Ba‐doping to Improve the Cycling Stability of LiNi0.5Mn0.5O2 Cathode Materials for Batteries Operating at High Voltage

Abstract

AbstractLiNi0.5−xBaxMn0.5O2 (x=0, 0.03, 0.05, 0.08) samples were prepared by using a combination of co‐precipitation and solid‐state methods. All of the cathode materials were analyzed by inductively coupled plasma mass spectrometry (ICP‐MS), X‐ray diffraction (XRD), Rietveld refinement, X‐ray photoelectron spectroscopy (XPS), and scanning electron microscopy (SEM). The results of them show that we have successfully prepared the target materials, and Ba‐doping can keep the structure stable and lower Li/Ni cation mixing.

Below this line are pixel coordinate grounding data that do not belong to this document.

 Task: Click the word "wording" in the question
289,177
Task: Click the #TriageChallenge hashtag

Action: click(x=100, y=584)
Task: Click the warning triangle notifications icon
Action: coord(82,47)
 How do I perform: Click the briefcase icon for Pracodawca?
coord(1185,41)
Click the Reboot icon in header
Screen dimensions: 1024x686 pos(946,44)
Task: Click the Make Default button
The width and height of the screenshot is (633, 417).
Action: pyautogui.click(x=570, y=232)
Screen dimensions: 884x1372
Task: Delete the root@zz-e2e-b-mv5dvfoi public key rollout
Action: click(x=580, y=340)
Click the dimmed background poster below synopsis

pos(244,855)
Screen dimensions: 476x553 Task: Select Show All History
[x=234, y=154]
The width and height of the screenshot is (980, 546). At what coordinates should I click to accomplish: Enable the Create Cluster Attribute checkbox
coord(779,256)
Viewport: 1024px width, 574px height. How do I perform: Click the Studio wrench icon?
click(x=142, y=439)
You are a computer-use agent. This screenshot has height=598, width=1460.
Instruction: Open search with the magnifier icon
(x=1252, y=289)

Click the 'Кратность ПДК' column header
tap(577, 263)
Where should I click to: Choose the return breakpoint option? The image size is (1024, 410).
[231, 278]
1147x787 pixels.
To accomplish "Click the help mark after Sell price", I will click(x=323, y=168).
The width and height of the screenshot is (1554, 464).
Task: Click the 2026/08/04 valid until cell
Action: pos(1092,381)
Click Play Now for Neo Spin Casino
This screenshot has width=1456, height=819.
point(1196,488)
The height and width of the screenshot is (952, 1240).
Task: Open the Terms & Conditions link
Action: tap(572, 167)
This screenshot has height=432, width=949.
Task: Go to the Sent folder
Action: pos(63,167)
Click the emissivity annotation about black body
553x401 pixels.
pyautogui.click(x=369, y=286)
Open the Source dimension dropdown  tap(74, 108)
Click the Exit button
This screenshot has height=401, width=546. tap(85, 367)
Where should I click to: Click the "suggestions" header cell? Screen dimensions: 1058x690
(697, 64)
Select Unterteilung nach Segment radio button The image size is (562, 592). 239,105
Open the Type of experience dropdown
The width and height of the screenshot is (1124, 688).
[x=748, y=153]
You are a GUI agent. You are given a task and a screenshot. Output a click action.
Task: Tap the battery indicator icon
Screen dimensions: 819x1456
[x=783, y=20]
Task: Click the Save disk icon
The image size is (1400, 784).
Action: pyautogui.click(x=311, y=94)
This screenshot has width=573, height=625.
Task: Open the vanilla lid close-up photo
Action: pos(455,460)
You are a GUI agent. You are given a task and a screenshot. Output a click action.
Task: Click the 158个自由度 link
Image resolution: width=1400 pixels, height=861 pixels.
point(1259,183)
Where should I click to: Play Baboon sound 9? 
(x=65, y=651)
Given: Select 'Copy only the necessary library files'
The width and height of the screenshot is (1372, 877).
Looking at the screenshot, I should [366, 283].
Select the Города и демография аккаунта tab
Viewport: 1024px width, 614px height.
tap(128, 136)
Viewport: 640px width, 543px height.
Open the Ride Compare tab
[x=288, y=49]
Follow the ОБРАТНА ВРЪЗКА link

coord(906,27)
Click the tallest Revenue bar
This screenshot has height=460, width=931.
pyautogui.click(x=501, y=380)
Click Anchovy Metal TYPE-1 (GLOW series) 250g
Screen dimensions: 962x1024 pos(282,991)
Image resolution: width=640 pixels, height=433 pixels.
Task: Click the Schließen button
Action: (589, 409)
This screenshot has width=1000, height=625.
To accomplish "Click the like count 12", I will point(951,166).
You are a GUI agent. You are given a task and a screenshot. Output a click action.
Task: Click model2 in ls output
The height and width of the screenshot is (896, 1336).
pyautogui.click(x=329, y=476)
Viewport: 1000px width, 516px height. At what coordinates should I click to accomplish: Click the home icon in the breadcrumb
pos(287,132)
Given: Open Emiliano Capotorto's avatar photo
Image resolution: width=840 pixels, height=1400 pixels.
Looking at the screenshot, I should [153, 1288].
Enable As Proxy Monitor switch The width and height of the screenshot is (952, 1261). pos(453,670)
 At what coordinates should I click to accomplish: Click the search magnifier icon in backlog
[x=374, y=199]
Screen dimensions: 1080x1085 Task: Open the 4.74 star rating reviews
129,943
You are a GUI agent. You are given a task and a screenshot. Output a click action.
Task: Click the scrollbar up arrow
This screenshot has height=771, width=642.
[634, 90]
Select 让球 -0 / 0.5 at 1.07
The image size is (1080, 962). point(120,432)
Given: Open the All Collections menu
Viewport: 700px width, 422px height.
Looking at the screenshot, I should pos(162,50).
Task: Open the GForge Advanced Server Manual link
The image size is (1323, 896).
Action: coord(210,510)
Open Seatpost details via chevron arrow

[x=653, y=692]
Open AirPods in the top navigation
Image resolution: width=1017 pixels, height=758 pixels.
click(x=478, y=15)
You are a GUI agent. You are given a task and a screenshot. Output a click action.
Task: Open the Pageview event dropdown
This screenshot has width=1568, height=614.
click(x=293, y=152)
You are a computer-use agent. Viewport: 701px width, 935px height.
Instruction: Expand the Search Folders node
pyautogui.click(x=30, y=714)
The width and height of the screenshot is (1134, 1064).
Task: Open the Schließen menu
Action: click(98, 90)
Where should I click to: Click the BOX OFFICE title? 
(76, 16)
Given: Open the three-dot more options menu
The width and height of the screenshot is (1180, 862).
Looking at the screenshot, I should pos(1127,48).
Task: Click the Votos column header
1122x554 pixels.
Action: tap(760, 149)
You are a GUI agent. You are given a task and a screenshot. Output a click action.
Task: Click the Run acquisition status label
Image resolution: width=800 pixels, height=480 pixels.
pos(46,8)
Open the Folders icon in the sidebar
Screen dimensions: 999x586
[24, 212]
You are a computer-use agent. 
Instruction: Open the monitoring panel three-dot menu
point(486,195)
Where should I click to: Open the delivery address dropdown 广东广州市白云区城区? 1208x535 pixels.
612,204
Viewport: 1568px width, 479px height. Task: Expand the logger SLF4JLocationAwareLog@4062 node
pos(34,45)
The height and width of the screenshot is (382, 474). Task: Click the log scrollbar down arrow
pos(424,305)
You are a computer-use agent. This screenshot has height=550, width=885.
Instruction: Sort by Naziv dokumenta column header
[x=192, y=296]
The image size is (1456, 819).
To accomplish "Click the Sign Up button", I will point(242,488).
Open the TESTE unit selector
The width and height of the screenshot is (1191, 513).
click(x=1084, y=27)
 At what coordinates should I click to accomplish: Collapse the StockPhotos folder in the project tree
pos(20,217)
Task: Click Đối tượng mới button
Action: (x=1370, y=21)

In addition, Ba‐doping does not change the structure, the chemical states, or the morphology of LiNi0.5Mn0.5O2. The electrochemical properties of the samples were explored systematically by rate performance and charge–discharge tests at room temperature and high temperature. The performances of the cathode materials indicate that 5 mol % Ba‐doping of LiNi0.5Mn0.5O2 can improve the capacity retention at 0.2 C by approximately 41 % and 13 %, at room temperature and 60 °C, respectively. in the range between 2.5 and 4.8 V. In addition, the 5 mol % Ba‐doped material shows better rate performances than that of the un‐doped material, especially at higher current densities. Cyclic voltammetry (CV) and electrochemical impedance spectroscope (EIS) tests were used to analyze the reason for the improved electrochemical properties, which may be attributed to lower Li/Ni cation mixing, higher structural stability, lower polarization, and lower charge transfer resistance.